TASKS AND EXERCISES:
a) In the court report on Edward Turpin's trial, how long did the jury deliberate before returning its verdicts?
b) Please carry on the court report on Edward Turpin's trial, starting after its final sentence.

DOCUMENT EXTRACT START

An elderly man stabbed his blind and ailing wife while she tried to sleep then told 999 call handlers, "I just burst". Retired butcher Edward Turpin, 90, was accused of trying to kill his wife Joan.
He reportedly lost patience with Joan, also 90, while caring for her at their home in Ringshall Road, Orpington, Kent, on September 22 last year. Turpin had accepted he got a carving knife from the kitchen and injured his wife in bed, but said it was to “quieten her down” after she started screaming at night.
Jurors had heard that Mrs Turpin, who has lost her eyesight, suffers diabetes and needs a catheter, had become increasingly dependent on her husband’s help. Turpin became unwell after giving evidence in his Old Bailey trial and was not present in court when a jury returned verdicts on Tuesday after deliberating for 10 hours and 23 minutes.
He was cleared of attempted murder and an alternative charge of wounding his wife with intent. However, the jury found him guilty of a further lesser alternative charge of wounding on the basis he was reckless as to the injuries she might sustain.
Judge Alexia Durran noted it had been a “difficult case” as she adjourned sentencing to a date to be fixed. She told the jury: “Mr Turpin has been unwell since he concluded his evidence last week. We will arrange a time for him to come to this court and I will sentence Mr Turpin for wounding.”
The court was told Turpin had been admitted to hospital and was waiting to see a consultant. He had been on bail on condition of limited contact with his wife who is in a care home.

DOCUMENT EXTRACT END
RECORD EXCERPTS START

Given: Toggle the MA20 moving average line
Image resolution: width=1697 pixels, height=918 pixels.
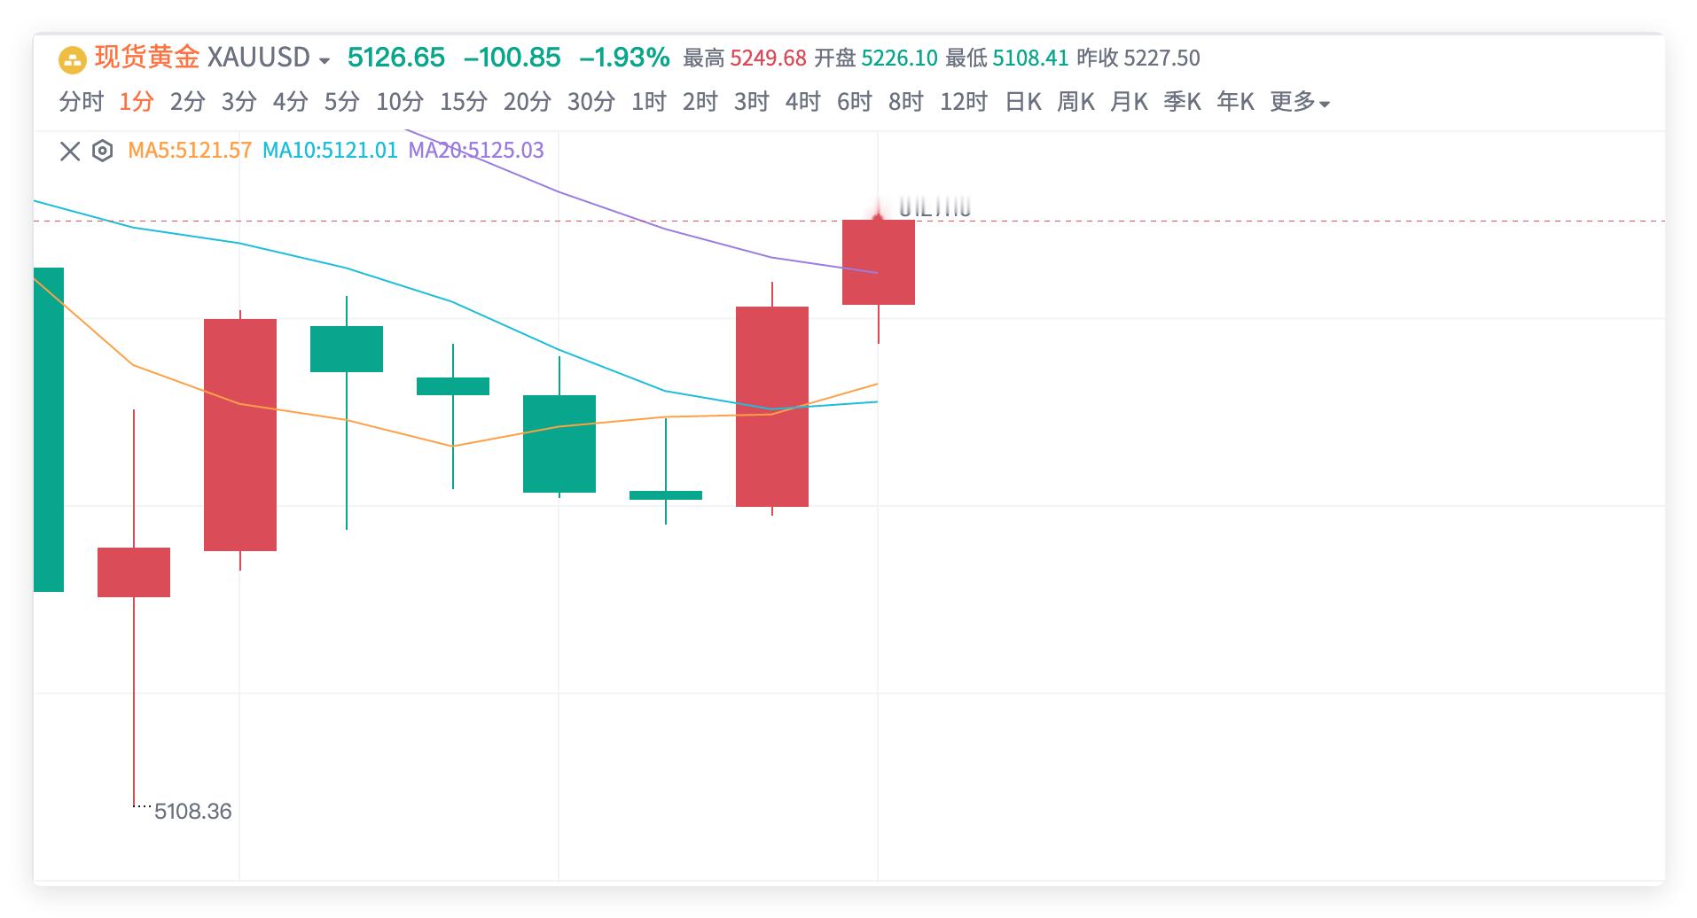Looking at the screenshot, I should (x=473, y=150).
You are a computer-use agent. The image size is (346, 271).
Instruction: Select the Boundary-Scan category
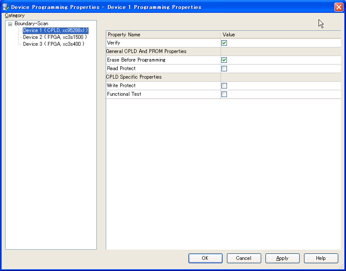[31, 24]
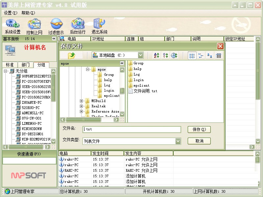Open the 设置(Y) menu
Viewport: 263px width, 197px height.
click(x=11, y=13)
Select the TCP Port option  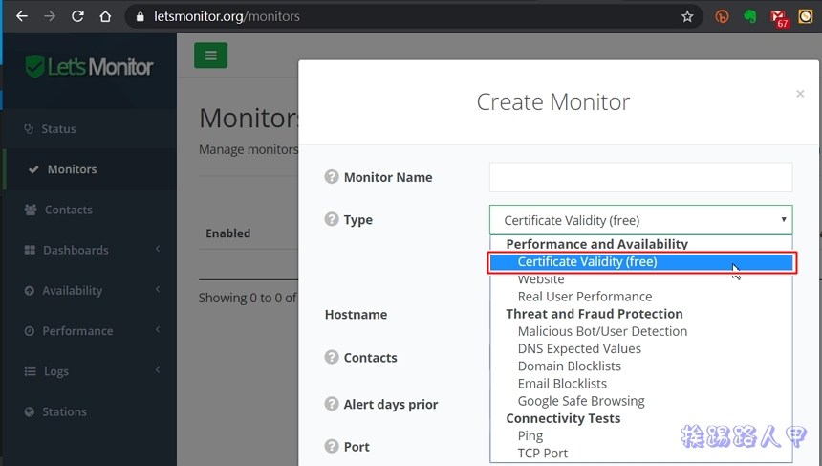click(542, 453)
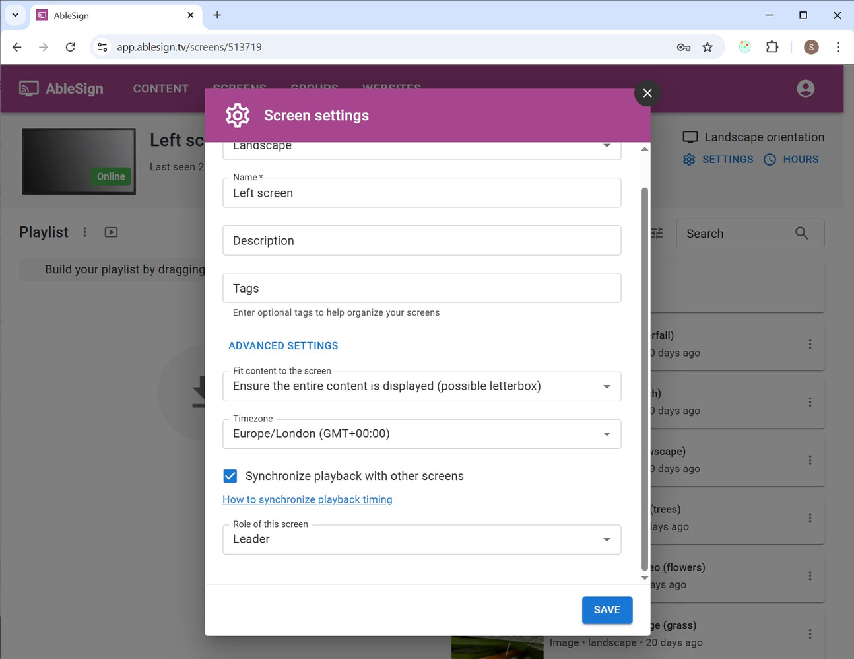The image size is (854, 659).
Task: Click the clock icon beside HOURS
Action: point(770,159)
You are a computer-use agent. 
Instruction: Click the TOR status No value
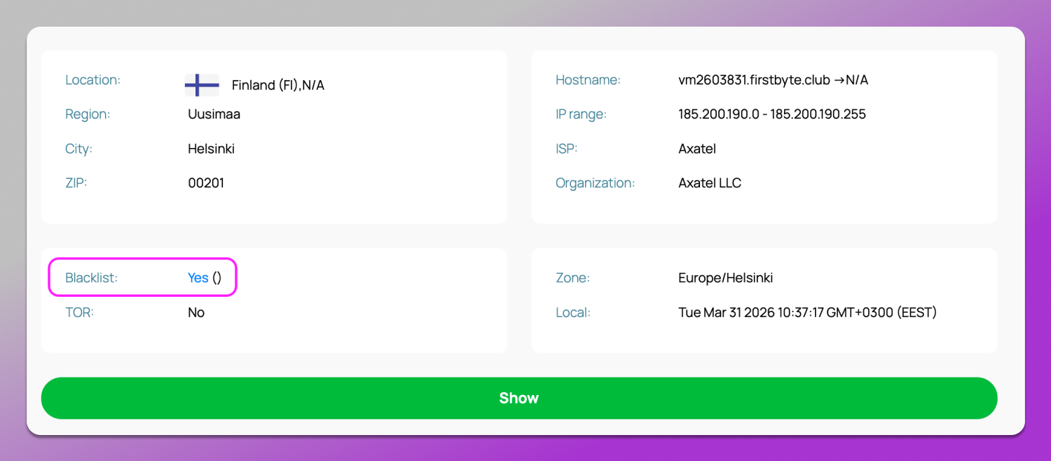(196, 312)
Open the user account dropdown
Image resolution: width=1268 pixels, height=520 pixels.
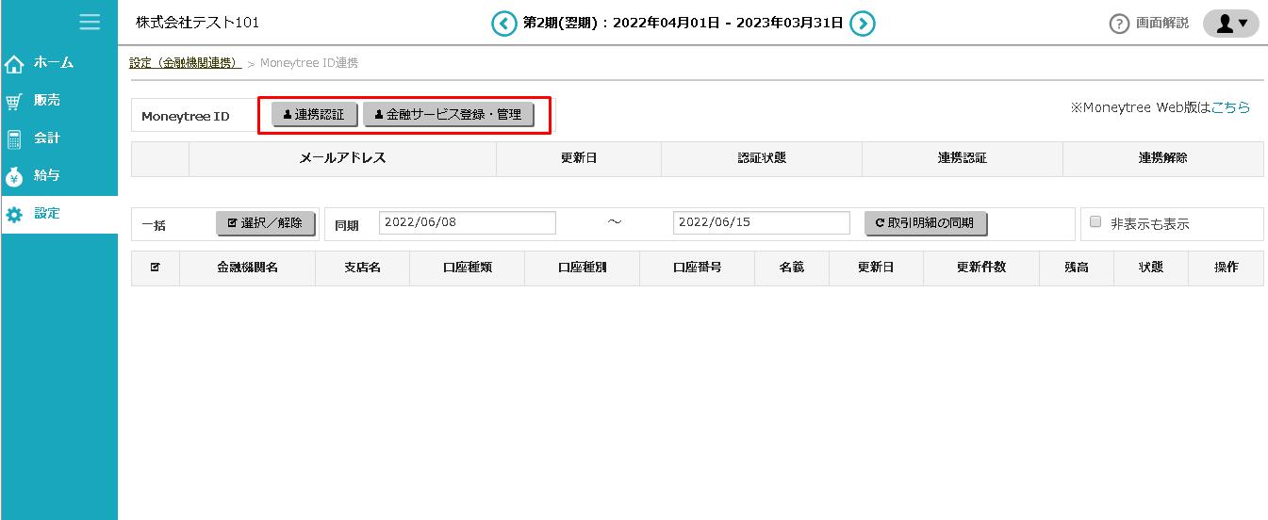(x=1230, y=24)
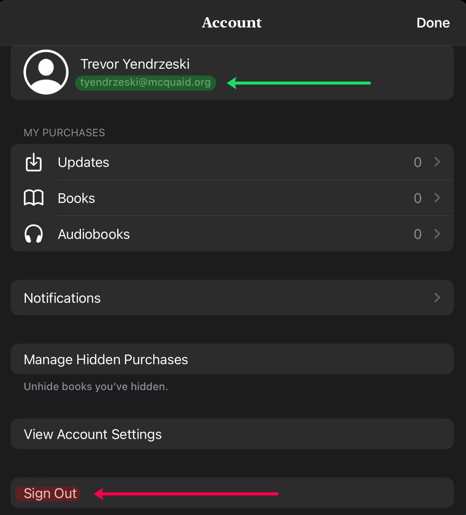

RECORD EXCERPTS END

RESPONSES BY TASK:
a) 10 hours and 23 minutes.

b)
The court heard that while her injuries had healed, the psychological impact had been great. Turpin felt he could “no longer cope” and, at about 1.30am, attacked his wife in their bed before turning the knife on himself, the court heard.
He made a 999 call immediately after the attack and told the operator: “I don’t want to stop the bleeding. We want to die.” He was said to have added: “She’s been ill, she’s come home, all she’s done is got on my nerves. I’ve just burst. I’ve just gone.”
Giving evidence, Turpin, who spent years working in Smithfield meat market in central London, said the “last thing” he wanted was to harm his wife. He rejected the suggestion he had been implying the couple were taking part in a suicide pact, telling jurors: “We had 60 good years and all I want to do is, you know, carry on life.”
The couple are still married and Turpin phones his wife at the care home where she now lives twice a day, he said. Mrs Turpin defended her husband’s record as a “wonderful man” who never “laid one finger” on her prior to the incident.
In a video interview after the attack, she said: “It’s a long time to be married to someone to fall out of love with. Adore him and he adores me.”
Prosecutor Alistair Richardson had previously told jurors it was “no doubt an incredibly sad case” but urged them to put aside emotion and consider the evidence. There is no doubt that this is an incredibly sad case – that Joan Turpin loves her husband and that she is loyal to him,” he said.
"But there is also no doubt that on September 22 last year, the defendant left their bedroom, gave in to his frustrations, went downstairs into the kitchen, selected a knife of considerable size and came back upstairs and stabbed Joan Turpin repeatedly, including to the area by her heart. A butcher for many, many years, he knows a thing or two about knives."
Defence barrister Simon Gledhill had asked jurors to clear his client of attempted murder because he was too “bewildered” to think clearly during the attack. Mr Gledhill also said Turpin had been acting recklessly but “no more than recklessly”, and subsequently was not guilty of an alternative charge of section 18 wounding with intent.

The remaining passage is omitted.